Steak with warm Asian mushroom salad
Adding a big-flavoured mushroom salad turns a simple steak into a memorable meal.
Ingredients
2 x 400g T-bone steaks, at room temperature
2 tbsp sesame oil
400g mixed Asian mushrooms, sliced
2 garlic cloves, sliced
1 bunch snake beans, trimmed
2 tbsp soy sauce
2 tbsp black vinegar
1 tbsp store-bought pickled red chilli (or 1 finely sliced red chilli)
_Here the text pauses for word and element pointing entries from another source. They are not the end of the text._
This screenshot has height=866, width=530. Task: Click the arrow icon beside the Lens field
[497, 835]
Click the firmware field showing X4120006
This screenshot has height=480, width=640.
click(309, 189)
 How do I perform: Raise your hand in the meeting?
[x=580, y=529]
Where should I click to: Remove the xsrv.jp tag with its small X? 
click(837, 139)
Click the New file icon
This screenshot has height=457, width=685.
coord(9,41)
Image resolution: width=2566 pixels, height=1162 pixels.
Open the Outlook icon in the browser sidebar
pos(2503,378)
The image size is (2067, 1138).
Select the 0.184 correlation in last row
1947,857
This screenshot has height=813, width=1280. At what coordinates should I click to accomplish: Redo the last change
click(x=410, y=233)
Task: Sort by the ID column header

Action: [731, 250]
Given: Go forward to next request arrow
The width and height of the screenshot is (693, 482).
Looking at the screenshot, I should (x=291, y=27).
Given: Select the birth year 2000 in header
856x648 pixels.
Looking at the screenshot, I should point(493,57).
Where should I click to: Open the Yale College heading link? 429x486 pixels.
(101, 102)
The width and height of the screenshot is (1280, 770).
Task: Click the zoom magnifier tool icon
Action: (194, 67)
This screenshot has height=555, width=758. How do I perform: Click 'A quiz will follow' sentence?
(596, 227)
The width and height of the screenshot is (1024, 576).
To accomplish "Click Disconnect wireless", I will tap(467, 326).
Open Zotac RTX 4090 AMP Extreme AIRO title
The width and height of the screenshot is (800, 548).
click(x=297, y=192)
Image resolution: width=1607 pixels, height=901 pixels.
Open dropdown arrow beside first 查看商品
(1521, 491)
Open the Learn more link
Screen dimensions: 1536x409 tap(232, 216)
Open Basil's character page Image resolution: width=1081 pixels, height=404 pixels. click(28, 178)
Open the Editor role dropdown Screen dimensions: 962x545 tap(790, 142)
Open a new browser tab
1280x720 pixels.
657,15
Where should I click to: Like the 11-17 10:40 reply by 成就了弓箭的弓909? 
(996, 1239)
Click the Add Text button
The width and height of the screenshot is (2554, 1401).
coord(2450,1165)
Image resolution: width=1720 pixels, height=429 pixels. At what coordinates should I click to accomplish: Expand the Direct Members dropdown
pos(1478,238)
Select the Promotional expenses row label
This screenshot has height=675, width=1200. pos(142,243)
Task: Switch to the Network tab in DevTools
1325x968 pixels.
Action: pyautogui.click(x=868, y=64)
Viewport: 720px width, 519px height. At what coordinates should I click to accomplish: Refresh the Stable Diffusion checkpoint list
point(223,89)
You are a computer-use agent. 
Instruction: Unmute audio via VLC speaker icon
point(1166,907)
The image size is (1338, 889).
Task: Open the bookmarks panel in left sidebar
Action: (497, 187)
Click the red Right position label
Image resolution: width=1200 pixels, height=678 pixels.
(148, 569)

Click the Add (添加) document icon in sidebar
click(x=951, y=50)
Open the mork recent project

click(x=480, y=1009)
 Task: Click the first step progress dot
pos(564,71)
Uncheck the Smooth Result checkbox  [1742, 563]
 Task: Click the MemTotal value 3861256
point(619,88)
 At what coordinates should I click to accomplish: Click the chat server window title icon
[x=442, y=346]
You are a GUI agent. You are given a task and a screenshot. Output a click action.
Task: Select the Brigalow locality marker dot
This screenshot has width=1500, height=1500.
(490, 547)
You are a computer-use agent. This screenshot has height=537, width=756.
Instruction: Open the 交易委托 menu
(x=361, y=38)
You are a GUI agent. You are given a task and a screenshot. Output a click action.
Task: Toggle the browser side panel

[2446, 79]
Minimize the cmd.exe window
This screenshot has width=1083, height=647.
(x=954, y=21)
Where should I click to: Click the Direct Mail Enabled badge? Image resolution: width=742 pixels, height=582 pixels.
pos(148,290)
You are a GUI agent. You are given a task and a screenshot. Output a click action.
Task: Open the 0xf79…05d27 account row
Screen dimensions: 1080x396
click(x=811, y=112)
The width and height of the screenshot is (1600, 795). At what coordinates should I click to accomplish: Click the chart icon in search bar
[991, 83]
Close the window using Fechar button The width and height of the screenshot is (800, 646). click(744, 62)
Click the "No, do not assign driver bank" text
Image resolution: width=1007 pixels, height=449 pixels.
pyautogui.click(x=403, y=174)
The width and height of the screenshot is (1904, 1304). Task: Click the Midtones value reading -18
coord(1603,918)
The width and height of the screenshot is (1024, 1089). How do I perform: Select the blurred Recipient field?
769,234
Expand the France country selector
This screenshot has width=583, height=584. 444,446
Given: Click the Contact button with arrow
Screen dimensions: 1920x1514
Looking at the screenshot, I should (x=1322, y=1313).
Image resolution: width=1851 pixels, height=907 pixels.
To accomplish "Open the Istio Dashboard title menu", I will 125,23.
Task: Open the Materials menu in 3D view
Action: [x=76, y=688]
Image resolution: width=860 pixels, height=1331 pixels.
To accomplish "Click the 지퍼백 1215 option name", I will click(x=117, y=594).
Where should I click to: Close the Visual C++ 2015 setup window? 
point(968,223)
1 cup Thai basil, to serve
Method
Step 1
Brush the steaks with a little sesame oil and season with salt and pepper. Heat a large heavy-based frying pan over high heat. Add the steaks and cook for 6 minutes each side (for medium). Remove and set aside to rest for 5 minutes.
Step 2
Add remaining oil to the same pan, then add the mushrooms and garlic. Season with pepper and cook for 6 minutes. Set aside.
Step 3
Meanwhile, blanch the snake beans in boiling salted water for 6 minutes. Drain and refresh in iced water.
Step 4
To make the dressing, whisk the soy sauce, vinegar and pickled (or sliced) chilli together in a medium bowl. Gently toss the mushrooms in the dressing. Serve the steaks with warm mushroom salad, snake beans and garnish with Thai basil.